‘I’m seeing a psychiatrist.” For any of us physicians who have said this (and the real number is both bigger than acknowledged and likely smaller than it should be), it immediately evokes a cloistered office where we can speak freely, at length, and regularly — with or without the aid of medications. It speaks of a relationship to say you are “seeing” someone, and that’s because the relationship is important in mental health (actually, it’s important in all of medicine, but we don’t like to talk about it, except when it goes awry and appears in college discipline reports). For some people, expectations of “seeing a psychiatrist” may include an hour a week for months or even years, an idea that is reinforced in popular culture by cartoons, television and movies.
If this model were universally applied, with the 4000 psychiatrists in Canada seeing 40 ongoing patients per week for an hour each, there would be about 160 000 people in Canada in continuing psychiatric care. The most recent data suggest that each year (and it’s not the same people each year), 600 000 Canadians meet criteria for a diagnosable mental disorder. Fewer than three per cent of them could be accommodated in this format of weekly treatment if that were the only model.
But of course it isn’t. Psychiatrists work in hospitals and a variety of community settings as well as solo practices, providing not only ongoing care, but also consultation and indirect care. Nevertheless, my primary care colleagues regularly bemoan the lack of access to mental health services for their patients. Whether in a big city or a small town, access is a real problem, with some notable exceptions. Some family physicians I know have understandably given up on accessing psychiatric services for their patients, having depleted their personal-favour-to-me accounts. So what can be done?

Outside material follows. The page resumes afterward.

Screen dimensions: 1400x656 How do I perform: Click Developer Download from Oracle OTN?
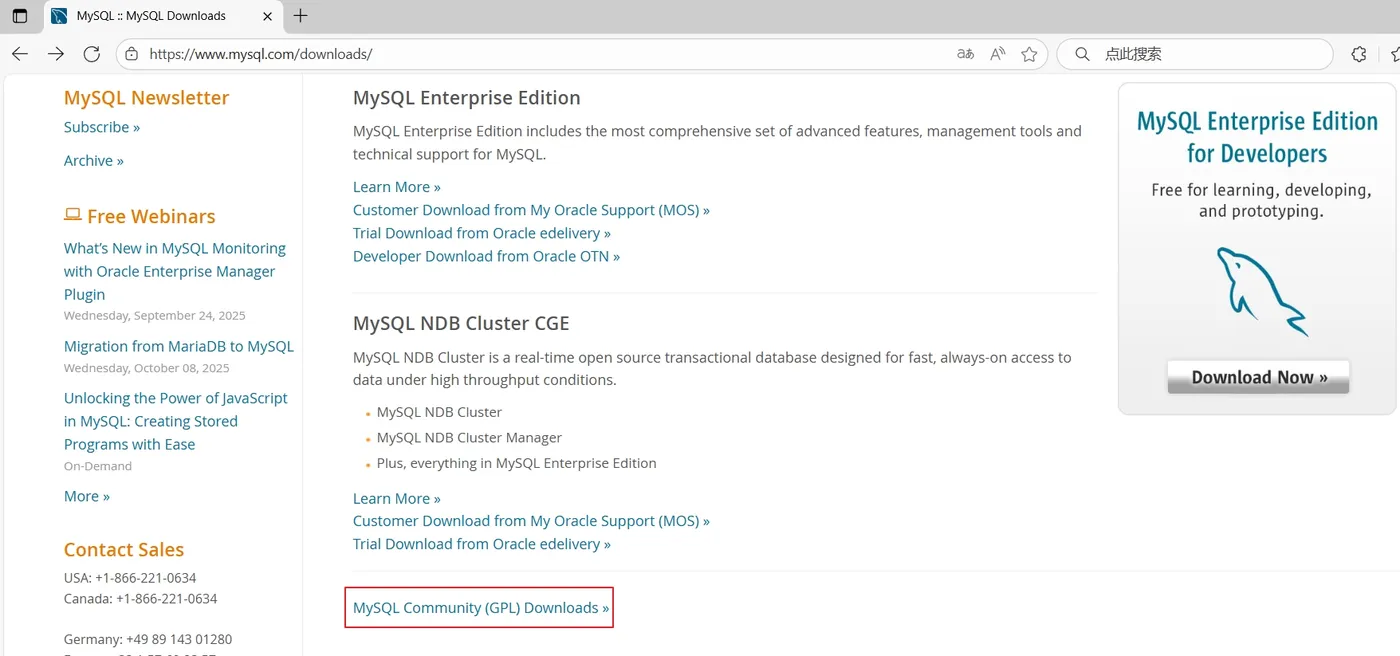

Arguments about simply increasing the number of psychiatrists are, in my view, stale. There will never be enough psychiatrists to address all the mental health needs of Canadians — nor should there be. Not everyone with hypertension will or should see a cardiologist. First and foremost, we should be asking not simply how many psychiatrists there are but what they do with their professional time.
The determinants of their professional activity are multiple, including: their training, collegial and public expectation and the fee schedule. There has been, in recent years, an increased emphasis in training on short-term, evidence-based psychotherapies that allow for turnover in clinical practice, but the full impact of that has yet to be felt among practising psychiatrists. It is also yet to be incorporated into the culture of public expectation of what psychiatrists do. Finally, remuneration remains a powerful motivator of human behaviour. If there is a differential reward for seeing new patients, it will be reflected in clinical practice.

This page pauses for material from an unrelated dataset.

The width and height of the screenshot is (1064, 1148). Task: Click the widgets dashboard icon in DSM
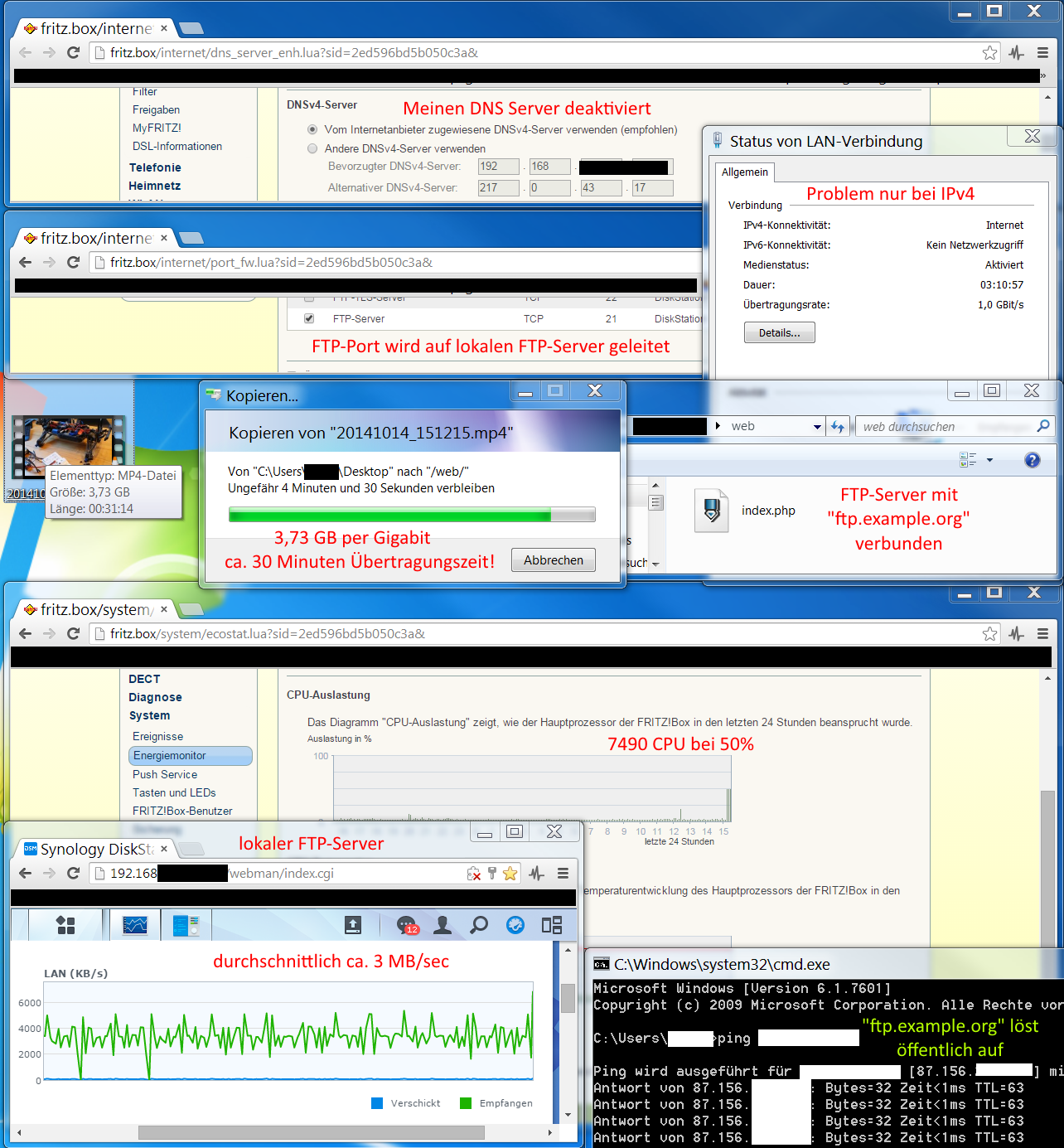[550, 925]
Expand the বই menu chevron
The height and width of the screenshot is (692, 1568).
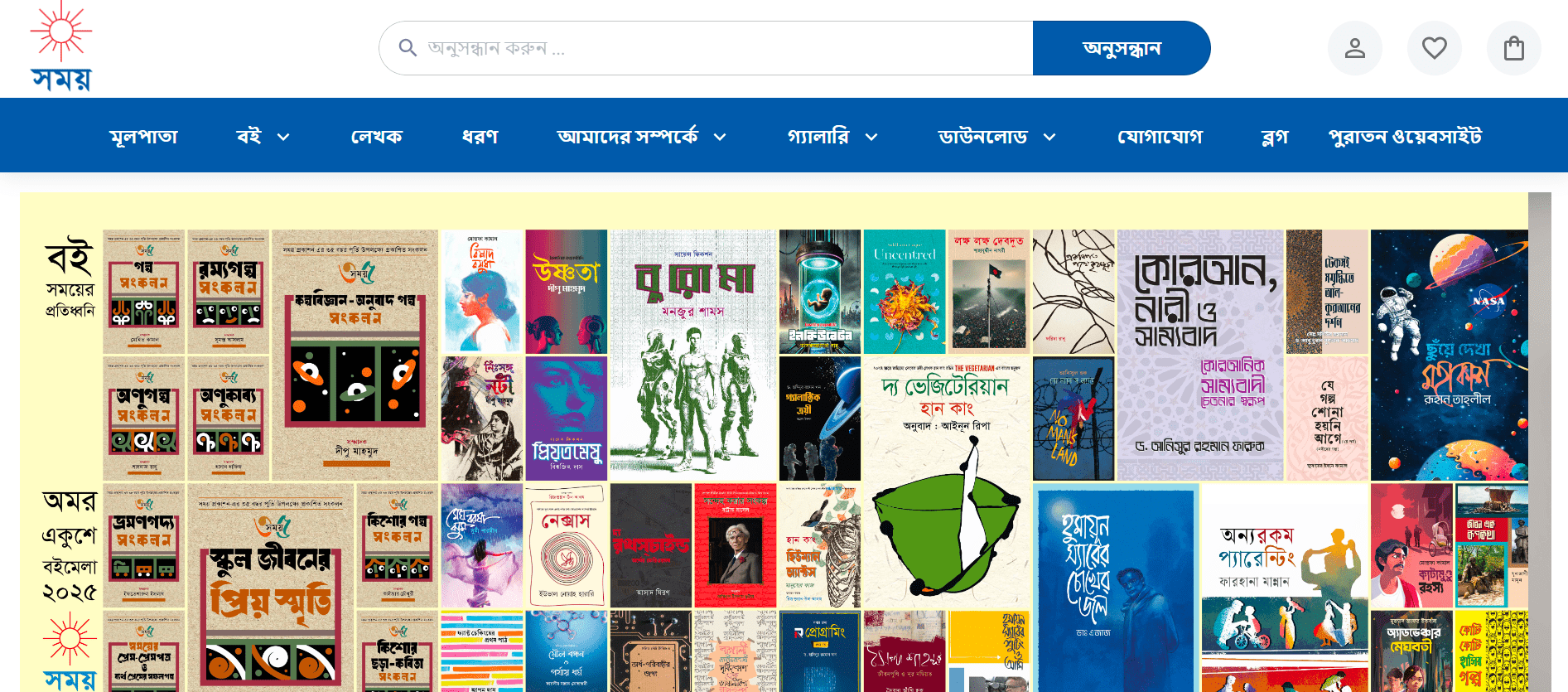pyautogui.click(x=283, y=137)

Then there is the issue of where psychiatrists do what they do. Again, while the stereotype is of a dimly lit office with an Oriental carpet, a couch and primitive carvings, the reality can be shared space in a primary care office that allows for direct and indirect care, or a televideo office that allows for consultation and follow up to isolated rural communities. Psychiatry, more than any other medical specialty, should participate actively in televideo clinical work, since we don’t need to touch our patients to do our jobs and because the evidence for its palatability has been established. In Ontario, the fee schedule now provides a modest premium for televideo consultation over the usual rate— a not-so-subtle blandishment to meet a pressing clinical need.
Mental health care and psychiatry are casually used as interchangeable terms, but the reality is that the majority of mental health care (which reaches the minority of people who need it) is provided by family physicians. Are they trained, supported and remunerated in a way to optimize this?

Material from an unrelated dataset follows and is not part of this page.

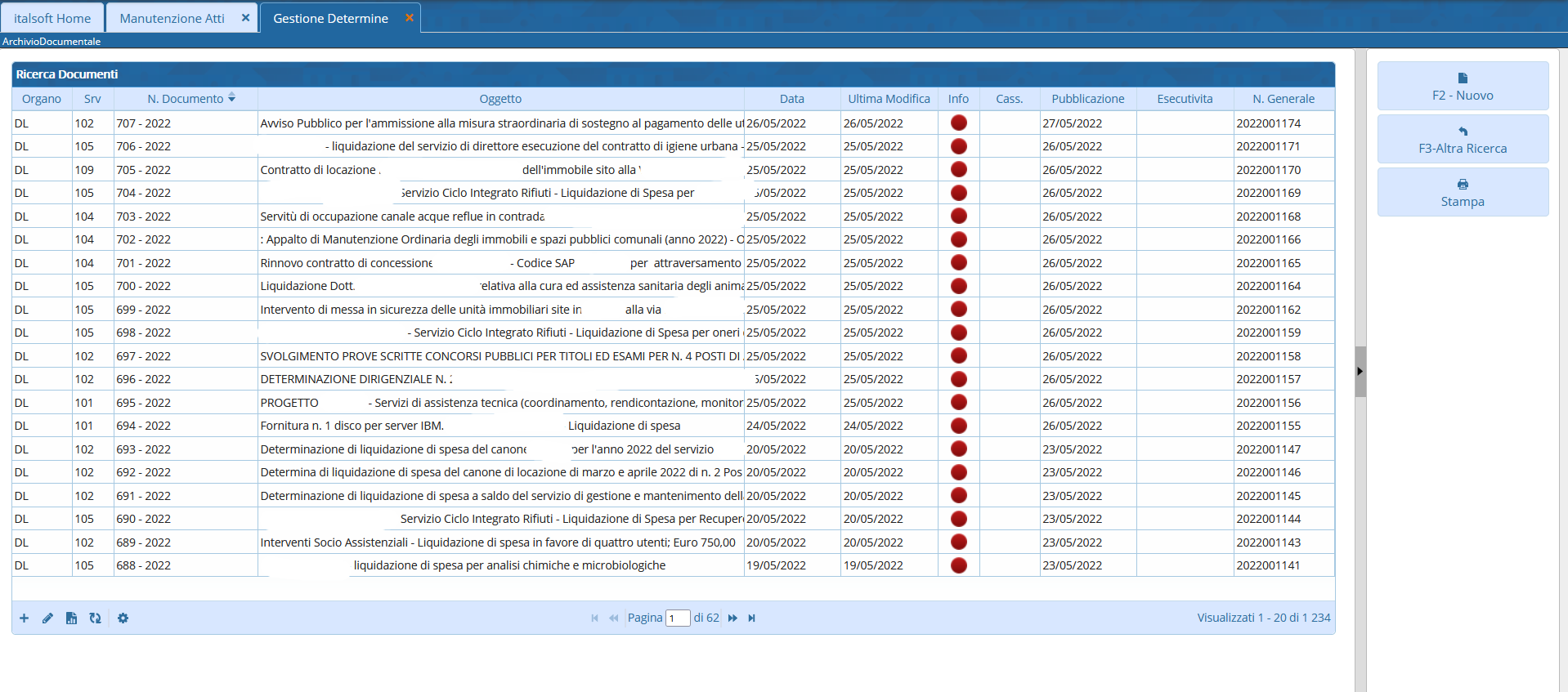Switch to Manutenzione Atti tab
Image resolution: width=1568 pixels, height=692 pixels.
172,18
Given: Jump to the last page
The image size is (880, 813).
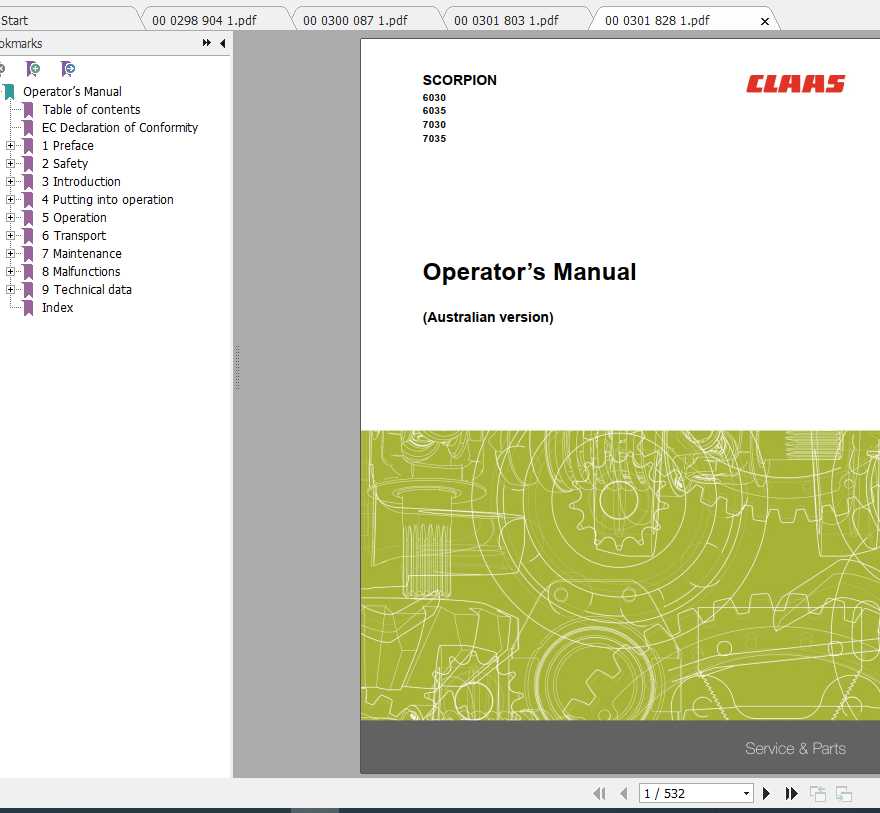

The creation of multidisciplinary family health teams may go some way to including nonmedical professionals in the tent of publicly funded services, but whether this will translate into more accessible mental health care is still an open question. The larger question is whether we will see public funding of nonphysician mental health professionals for ongoing treatment — as has happened in Australia — while ensuring standards and accessibility.
While many Canadians benefit from good psychiatric care, the reality is that the status quo is unacceptable. As the public climate for acknowledging mental illness and its ubiquity grows, so will the expectations for timely, accessible and effective care. And so they should.